Darby was the son of a Quaker farmer who supplemented his income with locksmith work. The supportive and innovative Quakers produced many of the great entrepreneurs of the day. Born near Sedgley in Staffordshire Darby worked in Quaker enterprises in Birmingham and then around 1700 in Bristol. There he established a company to attack the Dutch domination of the brass cooking pot market, work that led him to cast iron as an alternative – one of his collaborators devised the sand mould method of casting, which Darby patented.
Disagreements in Bristol, and Darby’s eye for an opportunity, saw him move in 1708 to Coalbrookdale in Shropshire: a foundry was available cheaply for him to purchase and customise, and the area had high quality coal (low sulphur) valuable in smelting.
A distant relation had dabbled with using coke for smelting rather than charcoal (becoming harder to get, and as a soft material limiting furnace size).
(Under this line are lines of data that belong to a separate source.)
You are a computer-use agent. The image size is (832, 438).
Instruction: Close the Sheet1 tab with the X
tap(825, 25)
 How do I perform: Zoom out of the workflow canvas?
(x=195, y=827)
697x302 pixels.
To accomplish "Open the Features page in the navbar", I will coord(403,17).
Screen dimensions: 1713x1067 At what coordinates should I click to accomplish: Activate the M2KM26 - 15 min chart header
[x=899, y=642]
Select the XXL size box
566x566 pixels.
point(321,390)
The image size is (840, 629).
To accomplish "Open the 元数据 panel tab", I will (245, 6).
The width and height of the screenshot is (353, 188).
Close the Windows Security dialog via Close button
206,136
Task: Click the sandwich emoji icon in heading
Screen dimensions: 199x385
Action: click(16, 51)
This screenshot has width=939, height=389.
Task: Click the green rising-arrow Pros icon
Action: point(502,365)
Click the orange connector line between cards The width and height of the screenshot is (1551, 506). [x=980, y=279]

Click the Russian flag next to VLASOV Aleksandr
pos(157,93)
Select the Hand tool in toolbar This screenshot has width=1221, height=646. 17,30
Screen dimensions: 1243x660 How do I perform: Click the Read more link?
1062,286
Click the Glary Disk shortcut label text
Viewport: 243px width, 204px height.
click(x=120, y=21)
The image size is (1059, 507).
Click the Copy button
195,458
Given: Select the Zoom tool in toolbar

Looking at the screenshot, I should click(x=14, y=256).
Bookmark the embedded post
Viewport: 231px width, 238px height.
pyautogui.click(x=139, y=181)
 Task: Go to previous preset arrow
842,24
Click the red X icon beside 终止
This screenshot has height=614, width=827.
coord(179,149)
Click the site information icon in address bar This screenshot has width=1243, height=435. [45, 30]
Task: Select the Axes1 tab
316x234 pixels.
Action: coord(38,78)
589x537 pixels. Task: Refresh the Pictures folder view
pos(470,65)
By 1709 Darby had produced coke-smelted iron suitable for casting, and other uses (material usable for wrought-iron took longer), high quality of his metal that meant Darby iron was chosen for the demanding Newcomen steam engines from 1712 onwards – facilitating the development of that new aspect of industrialisation.
He died in Madeley in Shropshire on May 5 1717, but his work continued via his eldest son Abraham II.